Nancy Pelosi has given scant indication of her future intentions after she hands over the speaker’s gavel to Republican John Boehner in January.
She could do as Newt Gingrich did at the end of his speakership in 1999, and resign his seat and walk away. She could follow her immediate predecessor, Dennis Hastert, who gave up leadership but simply stayed on in the House to represent his district before retiring.
Or Pelosi could choose to get herself elected as the Democrats’ minority leader, and fight to return as speaker in 2012.
That’s not wishful thinking; it’s history.
Not only one of the greatest House speakers, Sam Rayburn also served in the post longer than anyone else.

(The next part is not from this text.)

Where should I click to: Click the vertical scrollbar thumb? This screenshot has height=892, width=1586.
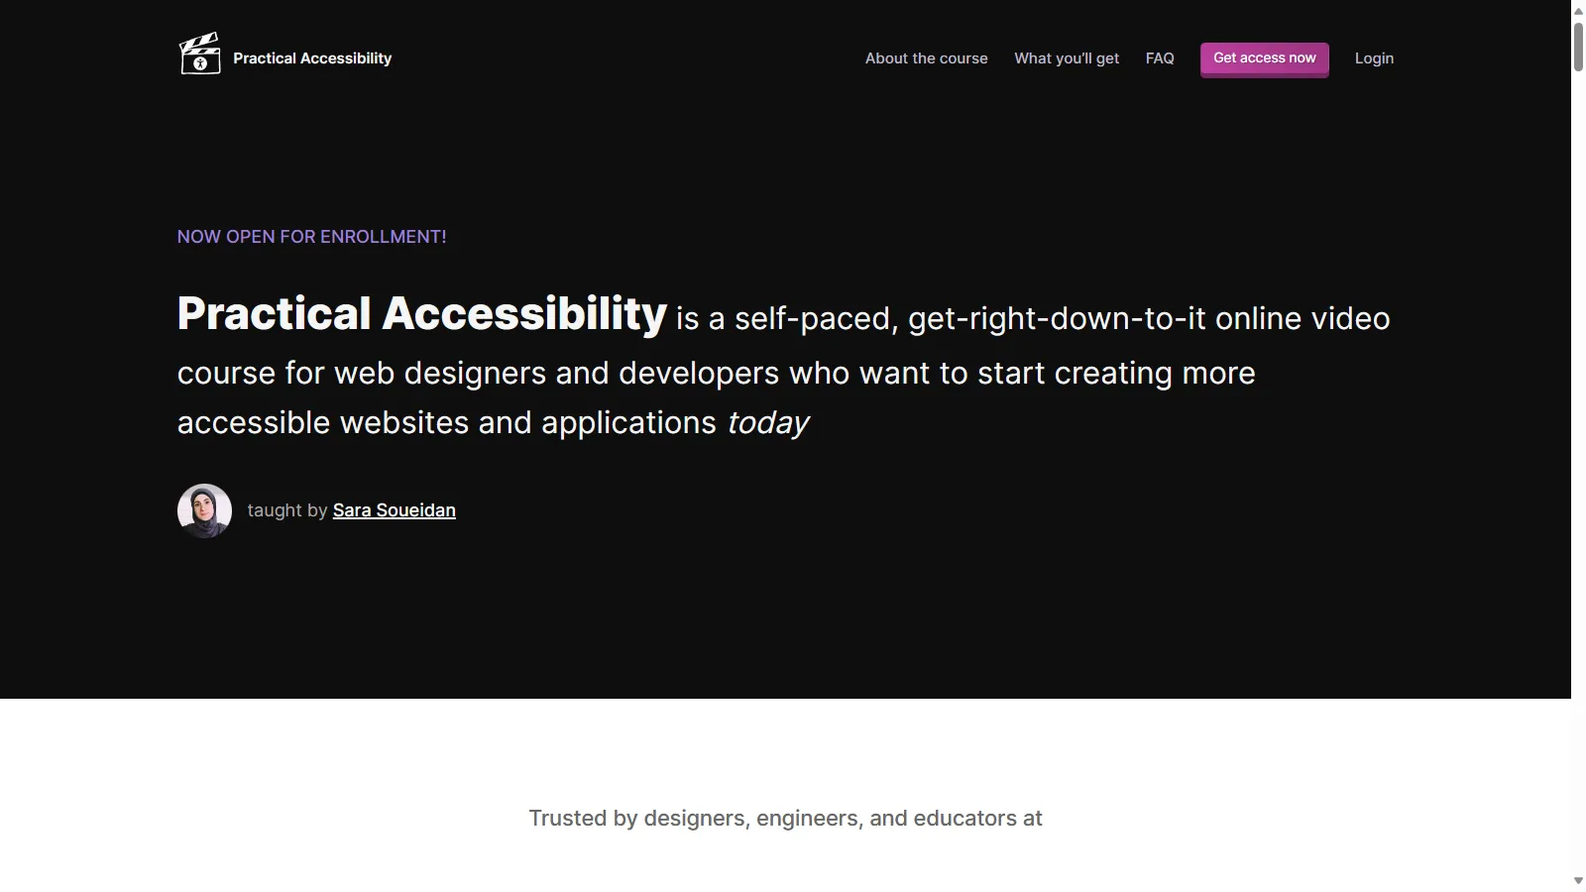1578,46
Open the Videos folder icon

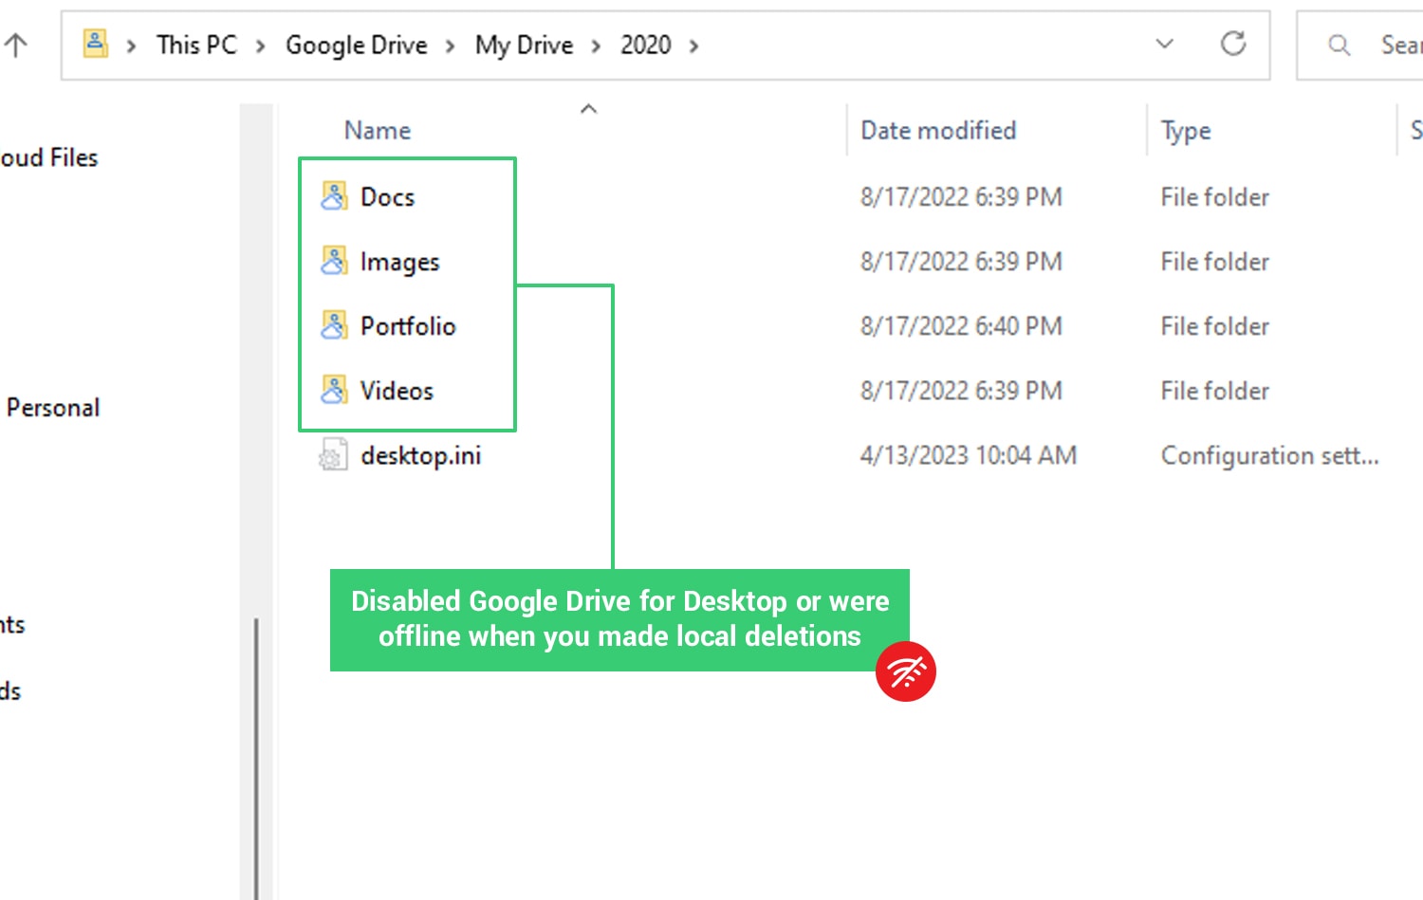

But not as often remembered is the fact that Rayburn’s 17 years presiding over the chamber was interrupted by Republicans — twice.
Rayburn served as speaker from 1940-1947, 1949-1953, and finally, from 1955 to his death in 1961.
Each time his Democrats lost their House majority, Rayburn would hunker down as minority leader, soon to spring back as speaker.
He played this game of revolving speakerships with Republican Joseph William Martin as power on Capitol Hill seesawed back and forth, much as it has been in more-recent years as each “wave” election produces a counterwave just two, or four, years hence.
So, what if Pelosi hands Boehner the gavel in January, only to retake it two years later?
Think about the history.
Democrats lost the House in Harry Truman’s first midterms in 1946. But “Give ‘em Hell Harry” came back to win re-election two years later, helping Democrats reestablish a majority — and reinstall Rayburn as speaker.
Pundits already are talking about Obama emulating Truman’s path to victory in 2012. Obama could make his repeat of history complete by helping to bring Pelosi back as speaker — if she hangs tight in the minority for two years.
Such an arc would carry some real poetry, and satisfaction, for Democrats.
But the reality is, we’re probably in for several years of back-and-forth, and likely some real hand-to-hand combat to fight it out for majority status — regardless of whether Pelosi is there for the fight, or not.
I’m not terribly worried about short-term shifts in majority status, though.
Voter demographics clearly point to advantages for Democrats in the long run.
And besides, after he took the gavel back for the last time in 1955, Sam Rayburn began a strong Democratic majority that would endure for 40 years.
I’m content to let history repeat itself.